Prof O’Higgins, who is also head of the HYMS Centre for Anatomical and Human Sciences, is the 2013 recipient of the Rohlf Medal which recognises the excellence of his work in the development of geometric morphometric methods and software tools that have wide application in the biological and biomedical sciences, including evolutionary biology, population biology, physical anthropology, imaging and medicine.
The award is in recognition that Prof O’Higgins has expanded the boundaries of paleoanthropology through his long-standing interest in the quantification of biological form to understand animal function and evolution.
He has been an innovator in methods that merge cutting-edge technologies of imaging and biomechanics with statistical methods of shape analysis.
He is currently exploring the use of computed tomography and bioimaging to investigate the effects of stress on the shape of anatomical structures. His empirical research explores links between variation in skeletal structure, evolutionary history, function, and development.
Professor O’Higgins has also devoted considerable effort to developing software that makes these approaches accessible to other investigators in the field. Throughout his career, he has trained numerous scholars in quantitative morphology, including the latest morphometric approaches.
The medal is awarded every two years and the last winner was from the Universities of Vienna and Washington.
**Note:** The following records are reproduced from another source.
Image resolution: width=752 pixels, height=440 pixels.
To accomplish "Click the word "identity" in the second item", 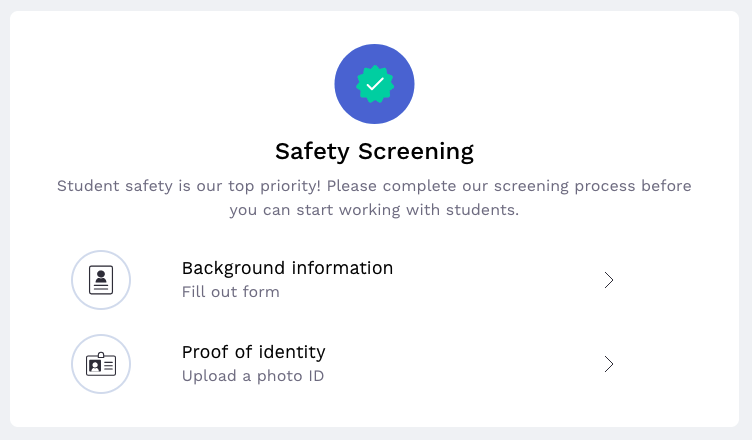I will (292, 352).
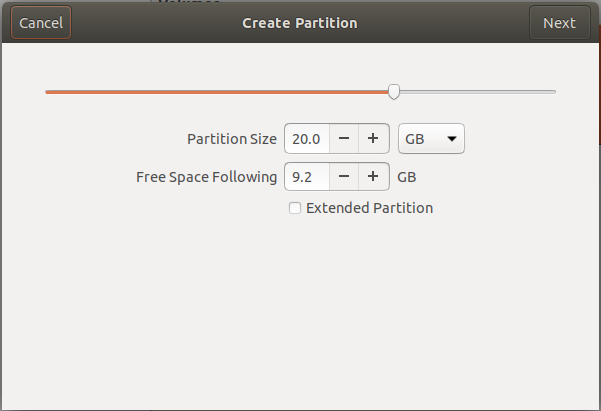Image resolution: width=601 pixels, height=411 pixels.
Task: Reduce Free Space Following using minus icon
Action: click(344, 176)
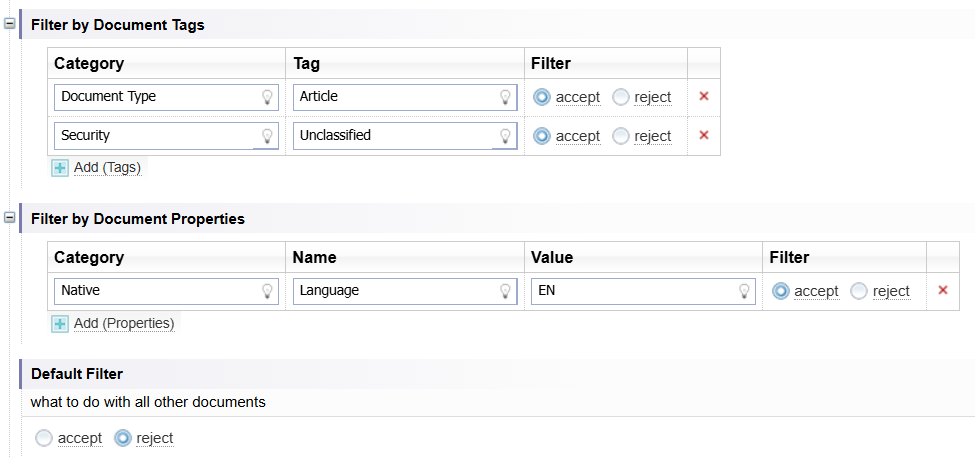Set Article tag filter to reject
975x457 pixels.
pyautogui.click(x=621, y=97)
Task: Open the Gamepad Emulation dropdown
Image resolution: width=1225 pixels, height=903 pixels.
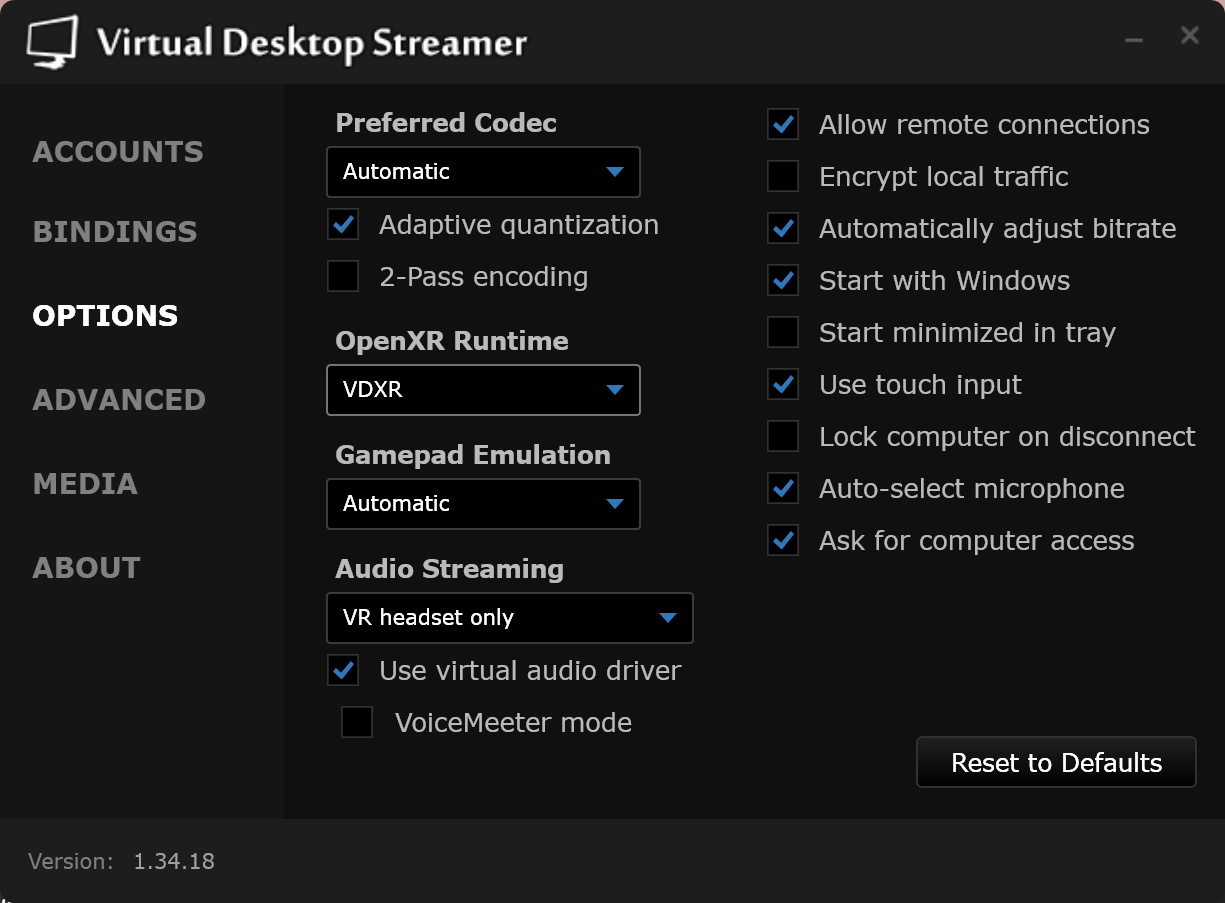Action: point(483,504)
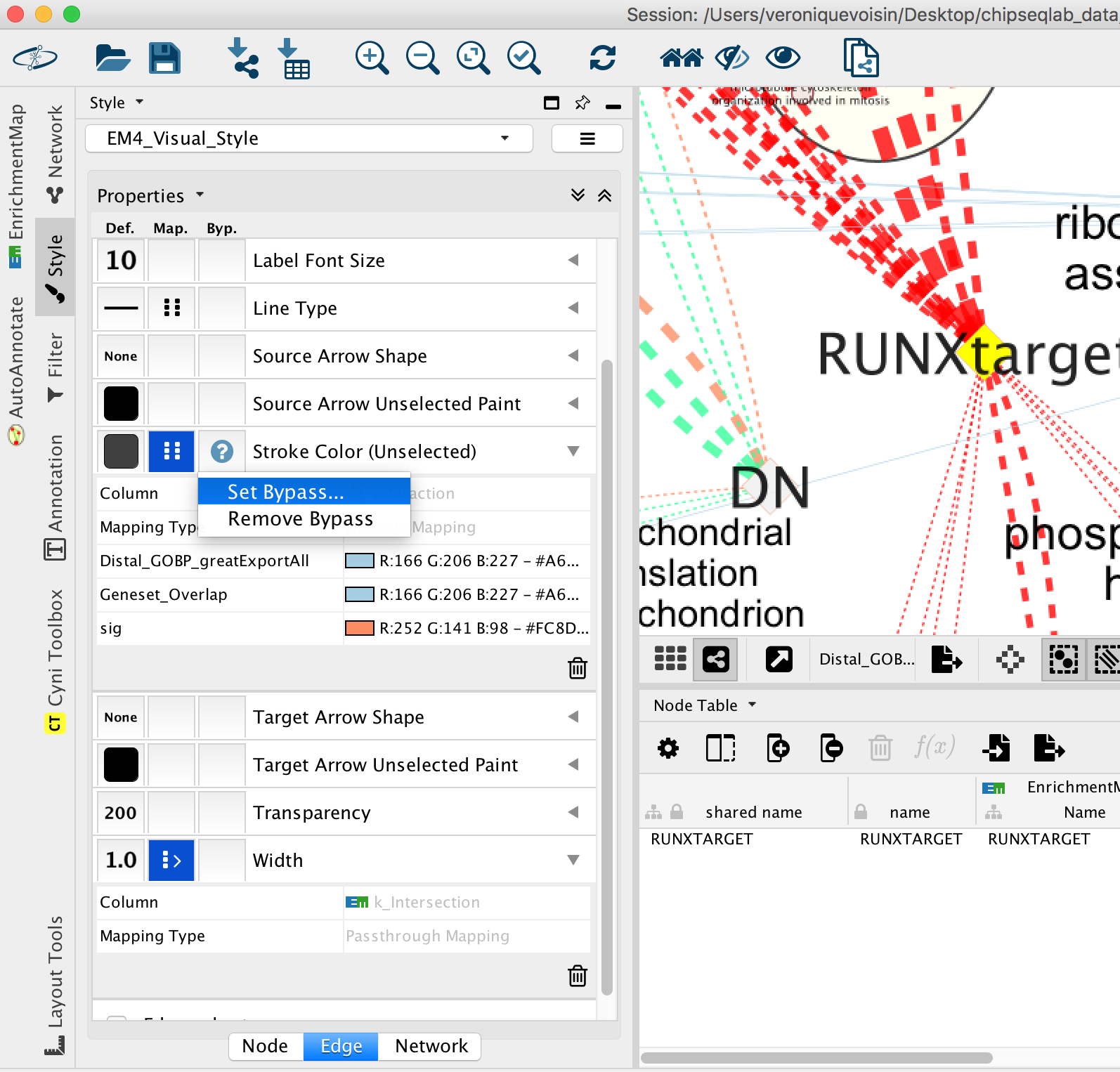This screenshot has height=1072, width=1120.
Task: Zoom in on the network view
Action: [372, 58]
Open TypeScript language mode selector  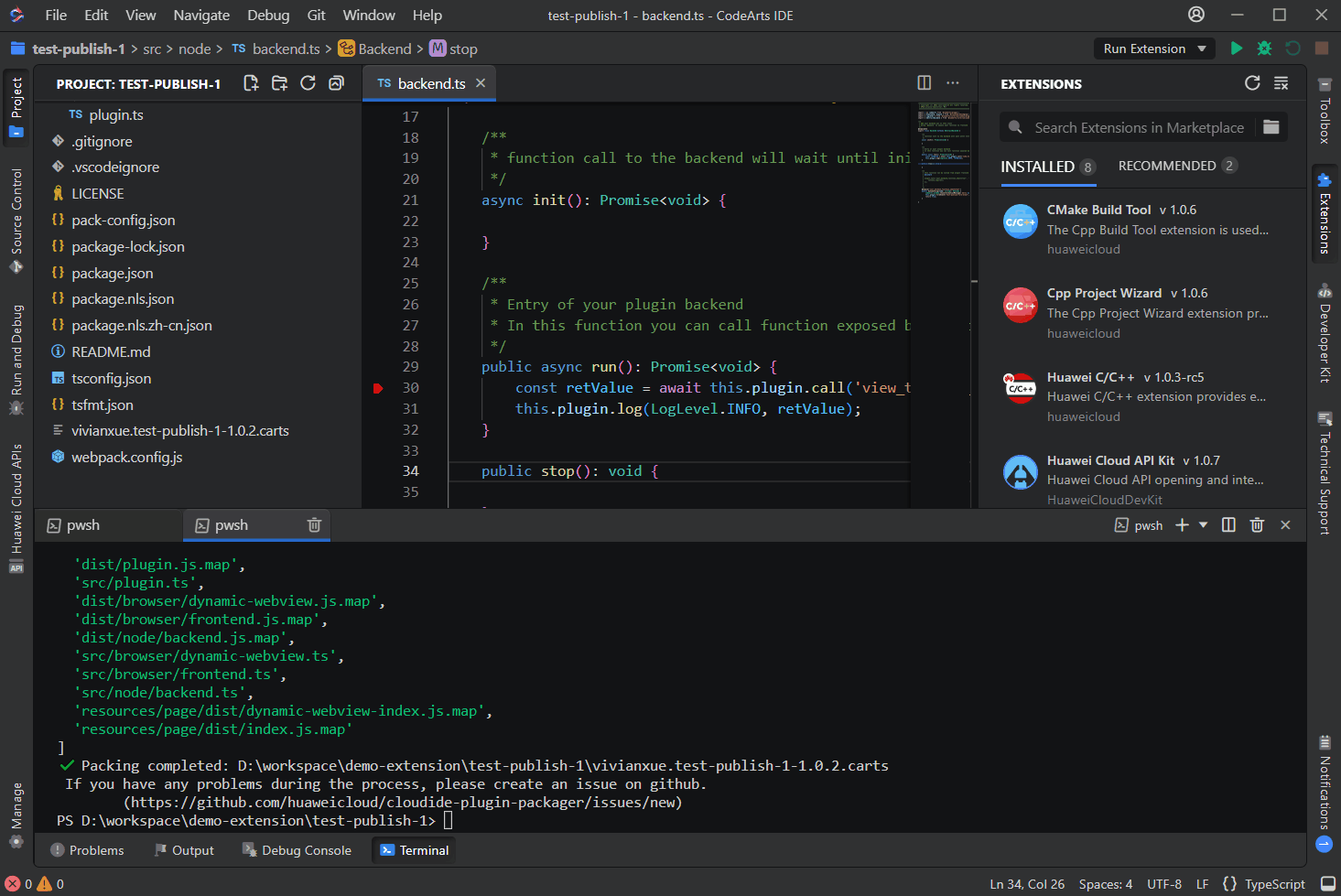point(1274,884)
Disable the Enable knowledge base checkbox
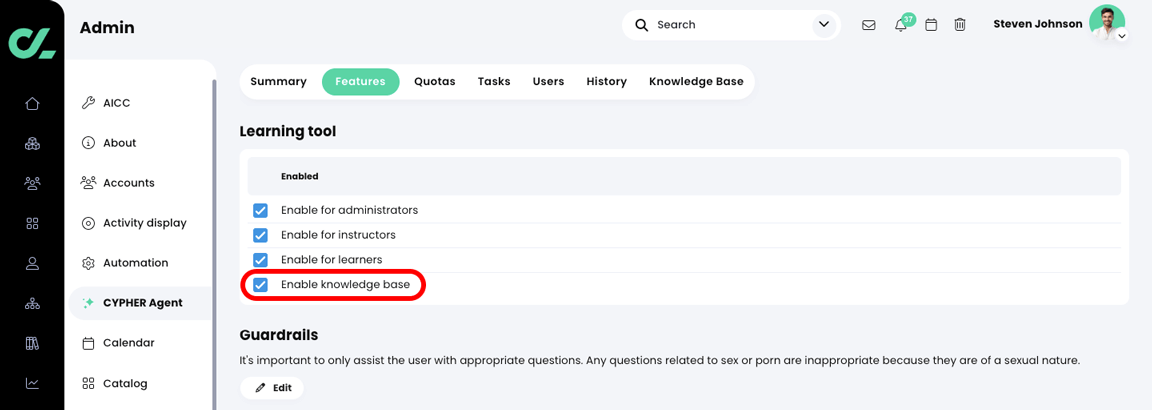 click(260, 285)
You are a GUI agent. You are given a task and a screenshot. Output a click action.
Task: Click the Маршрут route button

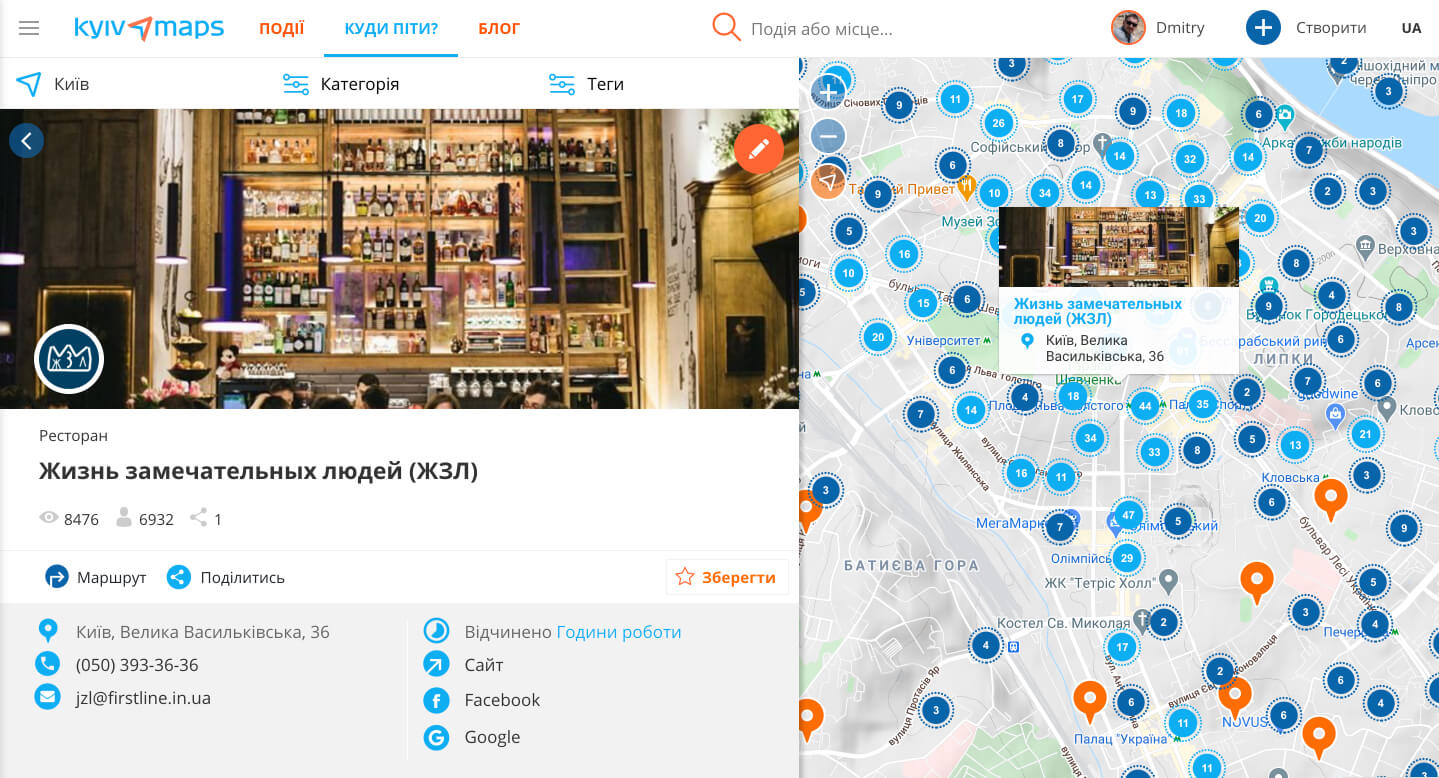tap(96, 577)
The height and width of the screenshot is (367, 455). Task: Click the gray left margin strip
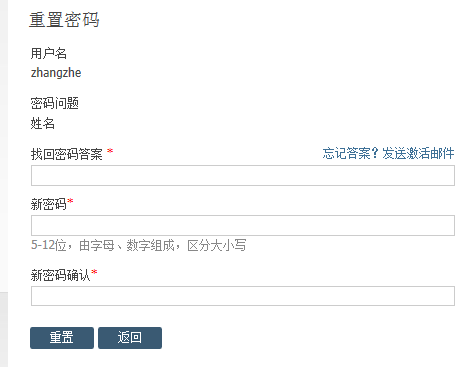pos(4,183)
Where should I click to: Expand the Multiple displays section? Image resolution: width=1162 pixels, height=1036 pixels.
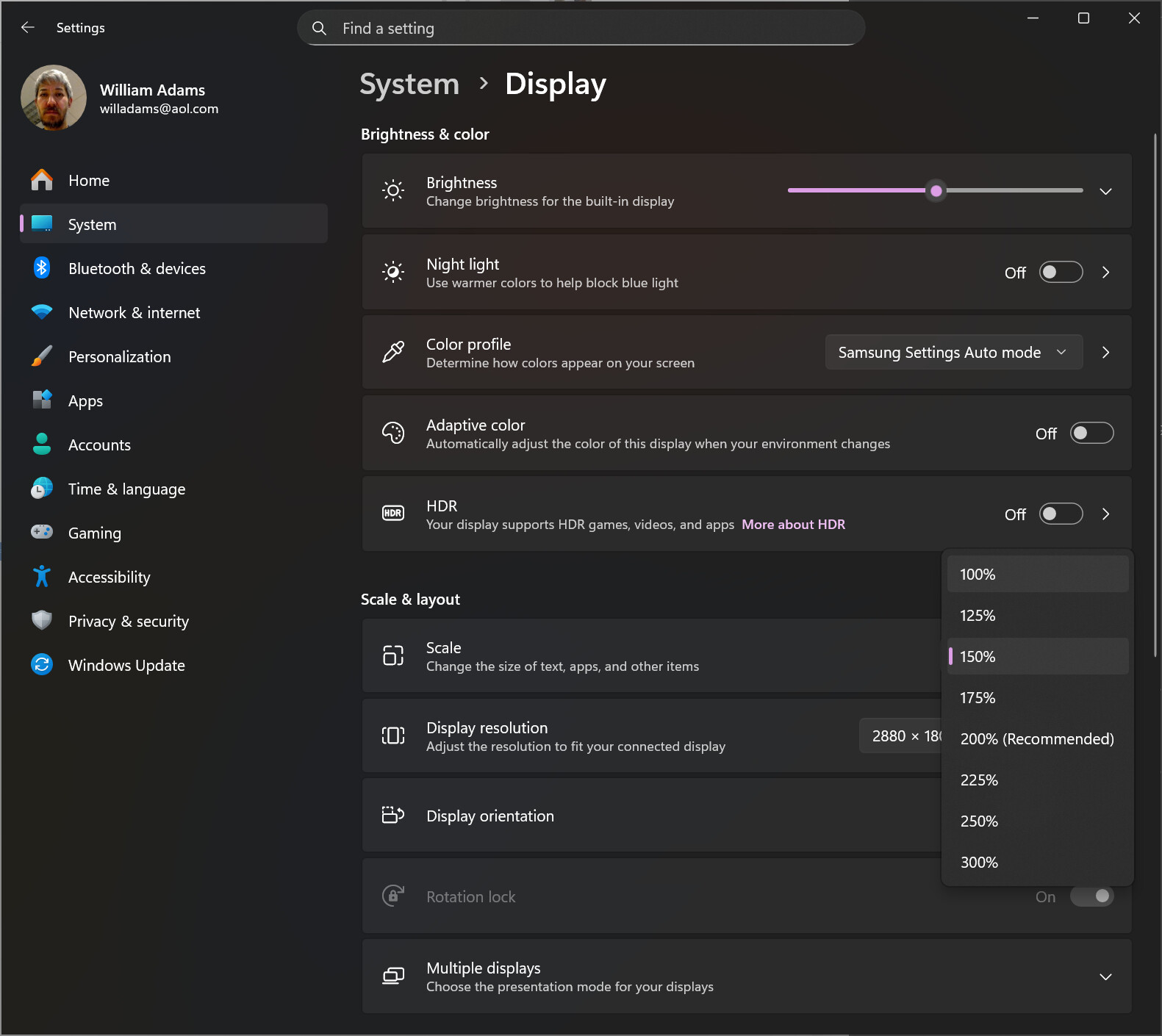pyautogui.click(x=1105, y=976)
The Rohlf Medal was established in 2006 by the friends and family of F. James Rohlf, Distinguished Professor of Ecology and Evolution and long-time State University of New York, Stony Brook faculty member, to mark his 70th birthday.
The term "morphometrics" is includes multivariate statistical analysis of the form of biological structures and their covariation with other variables. The award recognizes advancements in the mathematical or statistical theory underlying morphometric methods, new software that implements or visualizes new or existing methods, or specific new biological findings that rely crucially on contemporary morphometric methods.
Prof O’Higgins said: "This is a real honour, and I thank my mentors, colleagues and students for their support and efforts over the years."
The medal will be presented to him on 24 October at Stony Brook University at which Prof O’Higgins will give a lecture entitled ‘The measure of things: pattern process and morphometry’ outlining his contributions to the field.